(Beginning of Text passage)
Royal Bank (TSX:RY)(NYSE:RY) is the largest financial institution in Canada. Its shares have climbed 20% in 2021 as of close on July 28. The stock is up 36% from the prior year.
Today, I want to discuss whether Canada’s top bank is still worth adding in late July and early August. Investors have been able to see the fruits of its first-half results. In Q2 2021, net income shot up $2.5 billion from the prior year to $4.0 billion. Meanwhile, diluted earnings per share climbed $1.00 to $2.76.
Royal Bank and its peers have benefited from loose monetary policy and a rebounding economy. Its Personal and Commercial Banking segment saw net income rise to $1.90 billion – up $1.37 billion in the previous year. That earnings growth was powered by lower provisions for credit losses (PCL) and improved average volume growth with double-digit percentage growth in deposits and 6% growth in loans.
(End of Text passage)
__Questions__
1. Using the Royal Bank text, answer each question below.
(a) How much had Royal Bank's shares climbed in 2021 as of close on July 28?
(b) What was Royal Bank's net income in Q2 2021?
(c) What percentage growth in loans does the text report?
2. Carry on the Royal Bank text, starting right after its final sentence.
(Beginning of Supplied information)
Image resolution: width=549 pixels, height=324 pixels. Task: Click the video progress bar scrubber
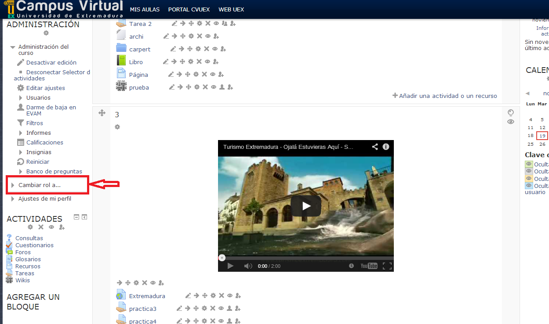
(End of Supplied information)
__Results__
1.
(a) 20%
(b) $4.0 billion
(c) 6%

2.
The bank’s Wealth Management segment delivered growth of 63% to $691 million. This was mostly due to average loan growth and higher average fee-based client assets. Meanwhile, its Insurance, Treasury & Investor Services, and Capital Markets segments all delivered good to great growth.
Canada’s vaccine rollout kicked into high gear in the late spring and summer months. The economic rebound is well underway, and the country’s top financial institutions are poised to benefit. Shares of Royal Bank still possess a favourable price-to-earnings ratio of 12.
Moreover, it offers a quarterly dividend of $1.08 per share. That represents a 3.4% yield.